**EXERCISE AIM**
Produce again, without any change, the lines running from the one with "613x818 pixels. At" through the final line of the data below, and only those.
THE RECORDS START
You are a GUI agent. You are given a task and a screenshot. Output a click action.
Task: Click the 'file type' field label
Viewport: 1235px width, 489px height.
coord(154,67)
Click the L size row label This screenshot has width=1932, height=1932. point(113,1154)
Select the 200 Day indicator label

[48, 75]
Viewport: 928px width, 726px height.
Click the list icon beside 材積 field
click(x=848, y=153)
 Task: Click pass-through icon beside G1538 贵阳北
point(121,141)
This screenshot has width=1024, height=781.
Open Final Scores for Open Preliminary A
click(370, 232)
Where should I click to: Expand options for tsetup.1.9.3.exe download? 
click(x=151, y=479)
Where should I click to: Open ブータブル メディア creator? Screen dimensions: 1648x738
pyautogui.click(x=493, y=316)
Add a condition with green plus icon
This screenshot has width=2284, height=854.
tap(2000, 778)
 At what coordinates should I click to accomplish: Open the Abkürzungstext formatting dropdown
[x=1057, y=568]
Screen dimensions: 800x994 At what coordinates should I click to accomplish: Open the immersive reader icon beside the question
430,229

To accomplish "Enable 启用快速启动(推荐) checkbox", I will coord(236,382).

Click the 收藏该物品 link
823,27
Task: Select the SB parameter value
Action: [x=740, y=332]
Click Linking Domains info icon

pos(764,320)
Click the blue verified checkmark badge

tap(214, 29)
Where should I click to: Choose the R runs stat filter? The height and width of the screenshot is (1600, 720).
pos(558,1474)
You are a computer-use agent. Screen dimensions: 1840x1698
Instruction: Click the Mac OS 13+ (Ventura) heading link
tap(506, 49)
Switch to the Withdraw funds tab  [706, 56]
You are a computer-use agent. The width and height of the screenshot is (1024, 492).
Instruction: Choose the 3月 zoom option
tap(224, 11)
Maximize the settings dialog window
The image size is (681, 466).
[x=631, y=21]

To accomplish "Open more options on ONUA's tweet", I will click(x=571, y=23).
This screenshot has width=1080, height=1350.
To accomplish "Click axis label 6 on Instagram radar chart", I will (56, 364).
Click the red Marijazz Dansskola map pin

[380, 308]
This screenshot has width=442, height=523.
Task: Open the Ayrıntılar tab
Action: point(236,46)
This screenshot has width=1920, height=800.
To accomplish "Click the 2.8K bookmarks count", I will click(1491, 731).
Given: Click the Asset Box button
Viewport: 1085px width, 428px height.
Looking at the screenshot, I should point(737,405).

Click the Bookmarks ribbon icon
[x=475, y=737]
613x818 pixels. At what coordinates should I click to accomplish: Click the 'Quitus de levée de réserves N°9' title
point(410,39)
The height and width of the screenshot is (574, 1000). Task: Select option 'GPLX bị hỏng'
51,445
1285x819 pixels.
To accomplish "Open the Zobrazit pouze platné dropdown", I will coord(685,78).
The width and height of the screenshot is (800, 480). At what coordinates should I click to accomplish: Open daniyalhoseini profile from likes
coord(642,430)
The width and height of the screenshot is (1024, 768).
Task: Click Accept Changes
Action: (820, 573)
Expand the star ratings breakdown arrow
THE RECORDS END
**OUTPUT OF THE EXERCISE**
613x818 pixels. At what coordinates should I click to accomplish: Click the 'Quitus de levée de réserves N°9' title
point(410,39)
The height and width of the screenshot is (574, 1000). Task: Select option 'GPLX bị hỏng'
51,445
1285x819 pixels.
To accomplish "Open the Zobrazit pouze platné dropdown", I will coord(685,78).
The width and height of the screenshot is (800, 480). At what coordinates should I click to accomplish: Open daniyalhoseini profile from likes
coord(642,430)
The width and height of the screenshot is (1024, 768).
Task: Click Accept Changes
Action: (820, 573)
Expand the star ratings breakdown arrow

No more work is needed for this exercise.